(Brief) Show each line below that contains the string "height", treating uppercase and lowercase as different.

(Element and text location data)

┄┄┄┄┄┄

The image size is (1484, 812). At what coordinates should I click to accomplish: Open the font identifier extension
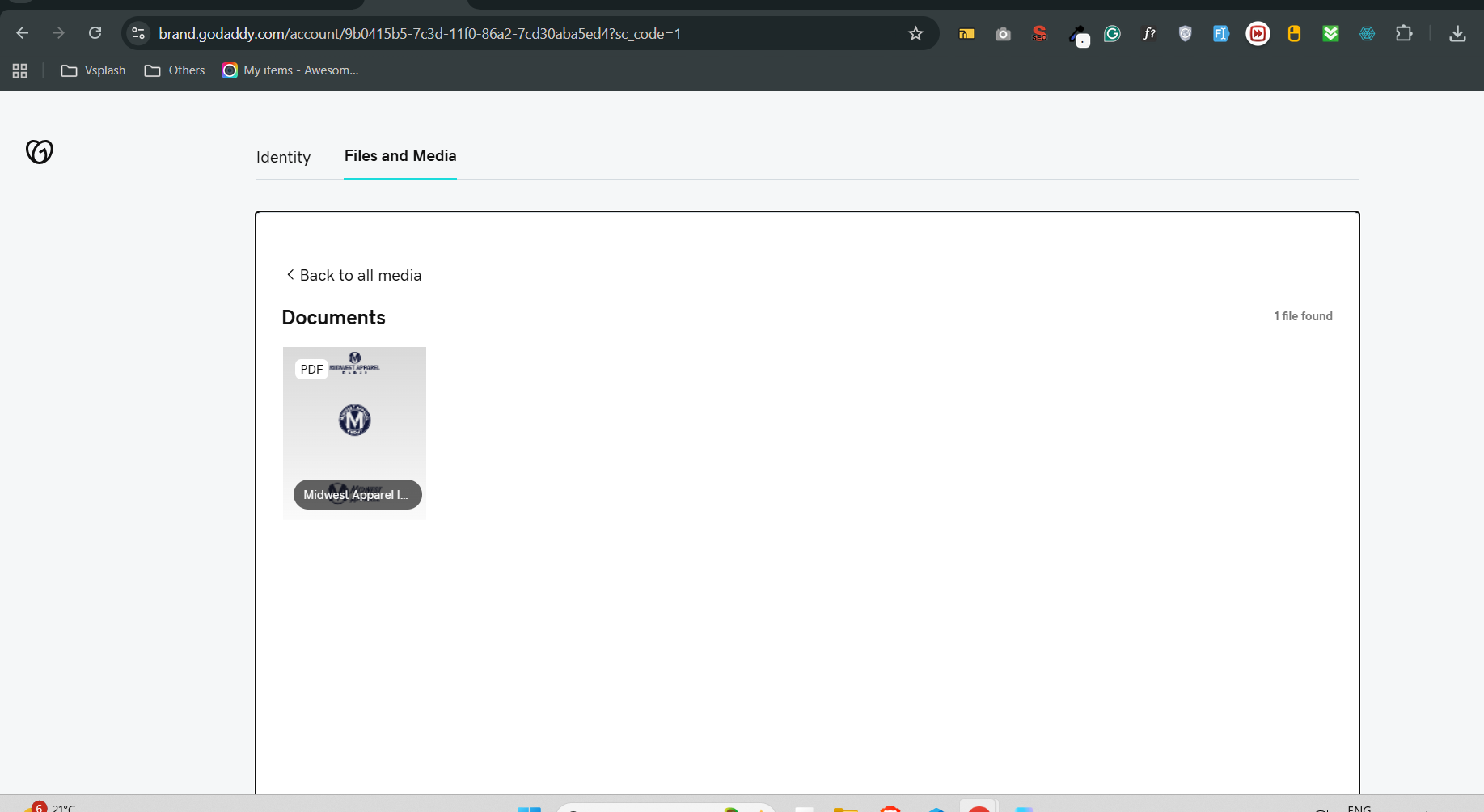(x=1148, y=33)
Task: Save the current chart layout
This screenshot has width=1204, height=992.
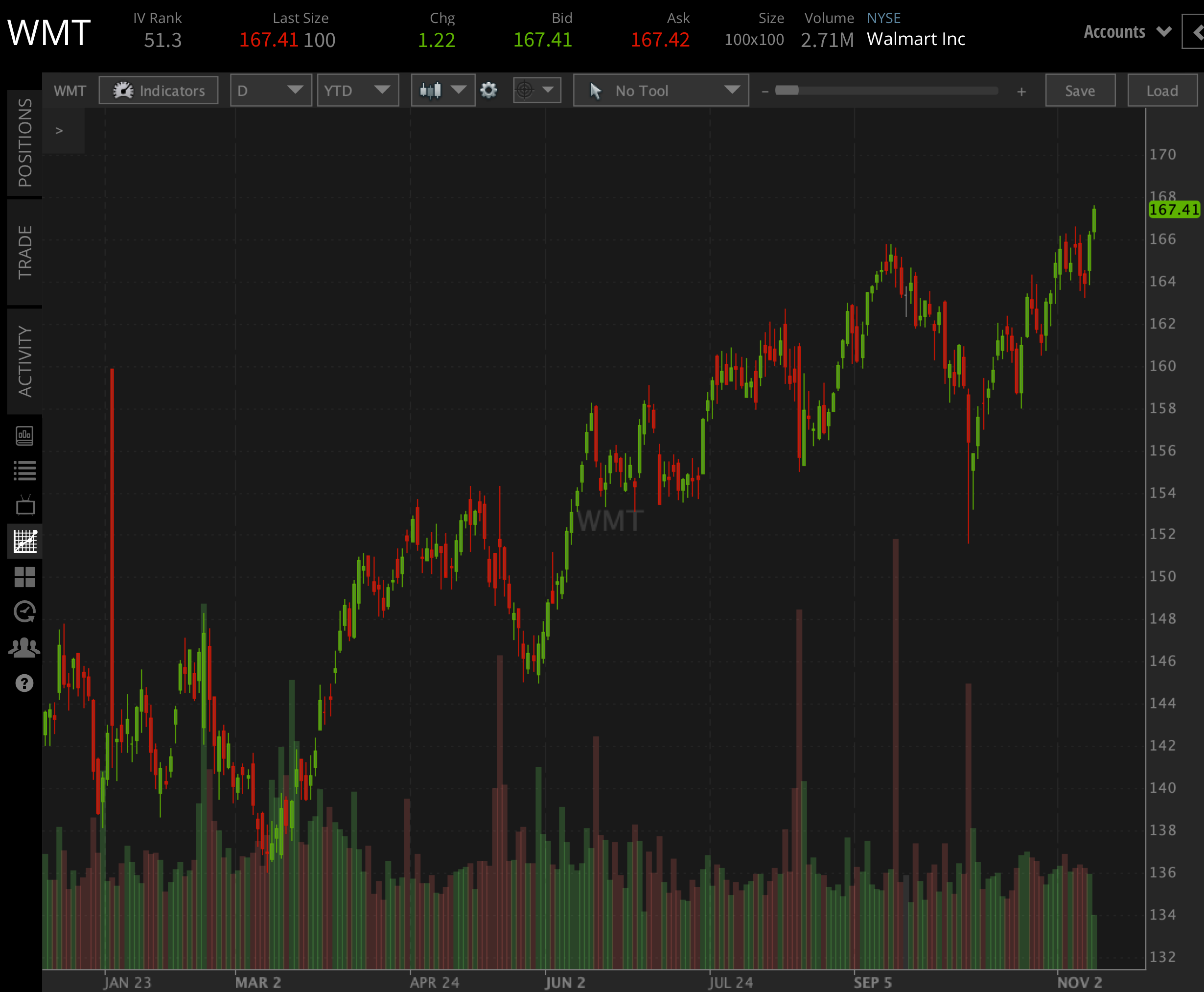Action: [1080, 90]
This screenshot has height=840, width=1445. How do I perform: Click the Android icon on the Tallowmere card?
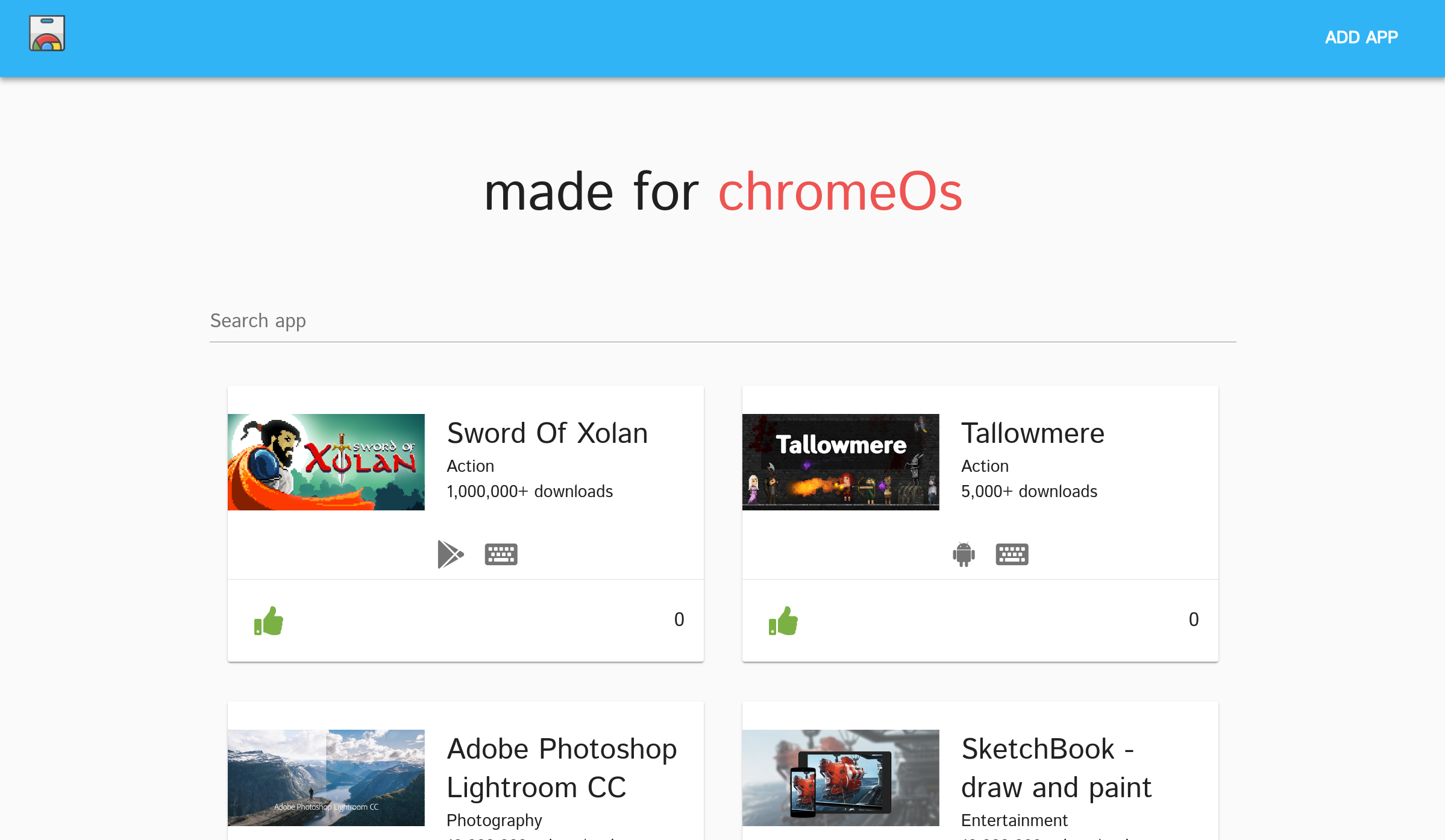coord(963,553)
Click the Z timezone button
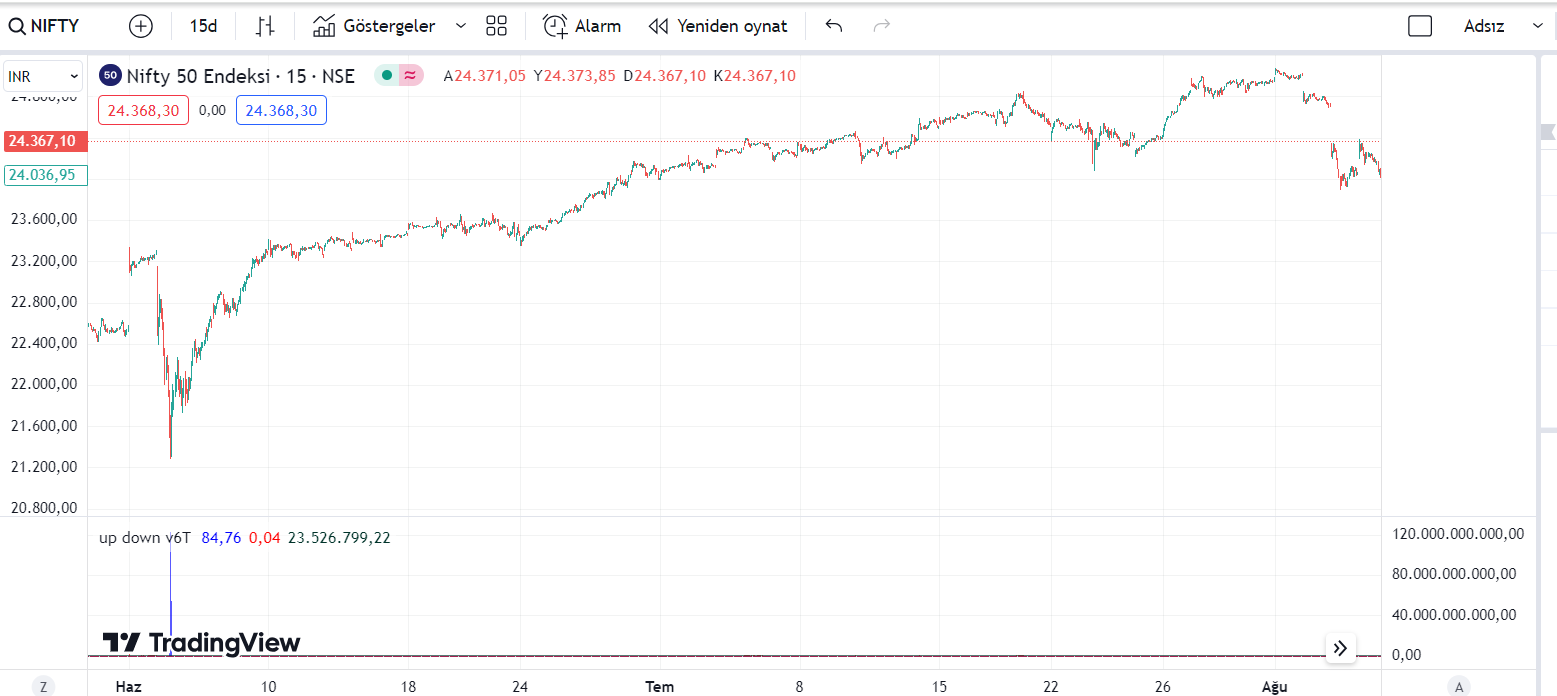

┄┄┄┄┄┄

(Reply)
This screenshot has width=1204, height=992.
This screenshot has height=840, width=1445. How do I perform: Click the Android icon on the Tallowmere card?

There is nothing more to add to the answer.